**DIRECTIONS FOR THIS TASK:** The required lines are those that contain "computer"; pull them out of the data and copy them.

= Beginning of Section =

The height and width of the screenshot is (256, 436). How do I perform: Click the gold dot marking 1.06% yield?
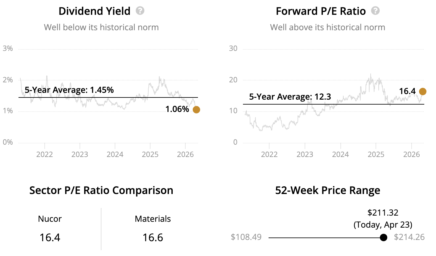point(196,109)
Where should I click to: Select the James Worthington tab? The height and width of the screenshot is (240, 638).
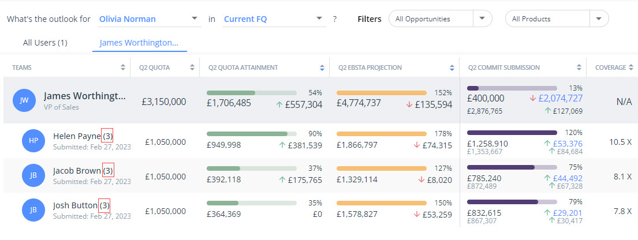139,43
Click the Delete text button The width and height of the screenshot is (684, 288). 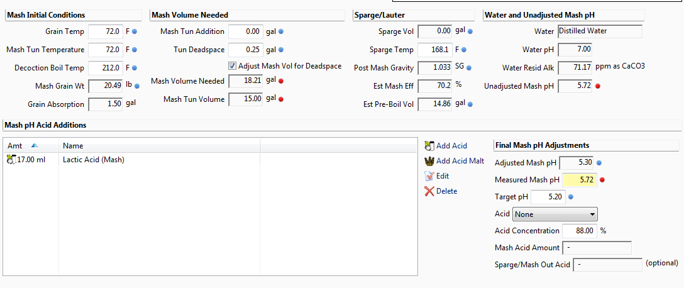[x=447, y=191]
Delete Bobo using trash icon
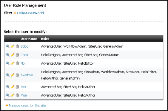This screenshot has width=168, height=111. 17,46
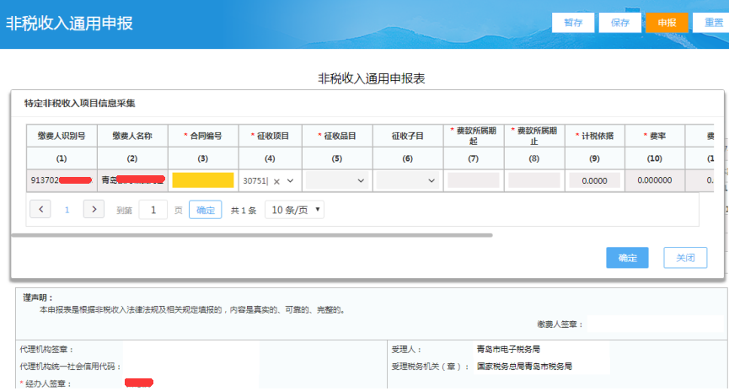Click the yellow 合同编号 input cell
This screenshot has height=391, width=729.
point(202,180)
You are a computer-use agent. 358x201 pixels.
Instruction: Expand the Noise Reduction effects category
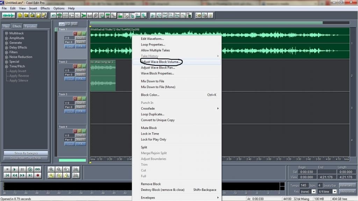click(x=7, y=57)
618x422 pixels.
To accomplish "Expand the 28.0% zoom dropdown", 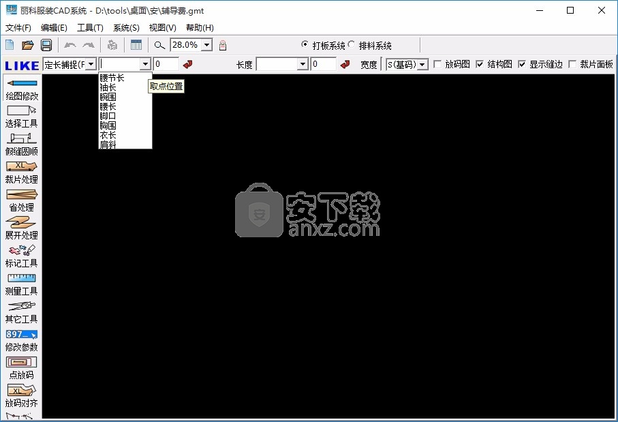I will pyautogui.click(x=206, y=45).
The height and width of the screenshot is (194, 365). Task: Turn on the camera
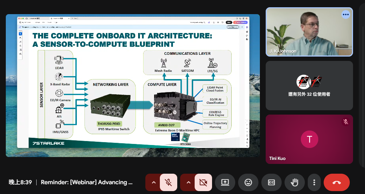tap(203, 182)
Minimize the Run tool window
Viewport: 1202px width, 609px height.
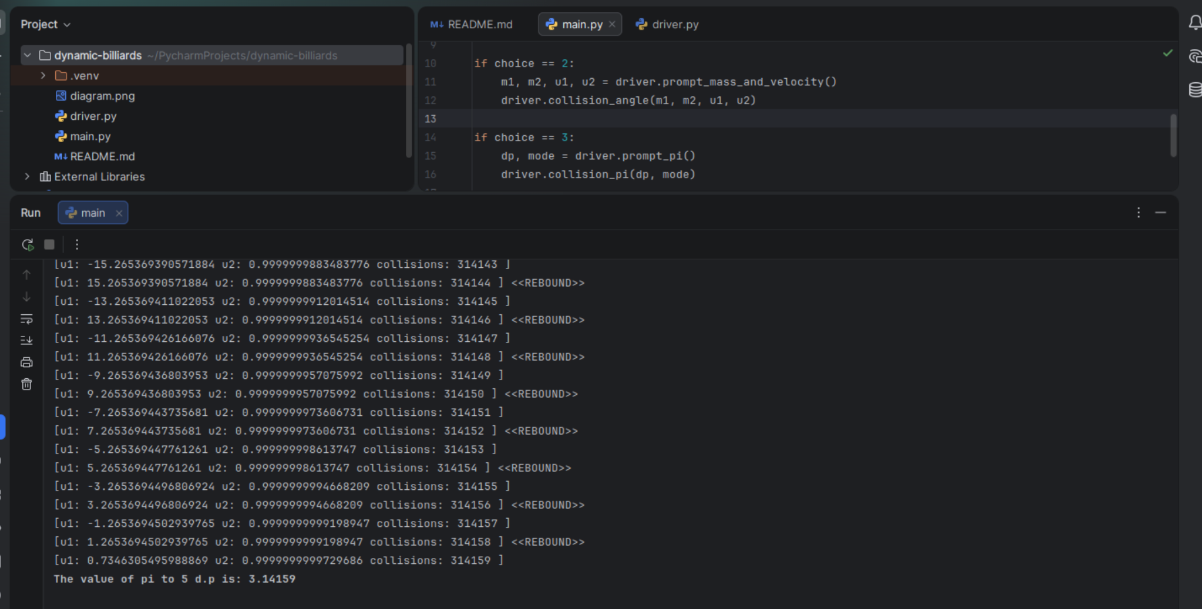tap(1160, 213)
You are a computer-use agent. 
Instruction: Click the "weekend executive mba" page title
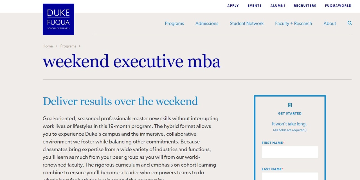tap(131, 61)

= End of Section =

**EXERCISE RESULT:**
You are a computer-use agent. 358x201 pixels.
You are a computer-use agent. 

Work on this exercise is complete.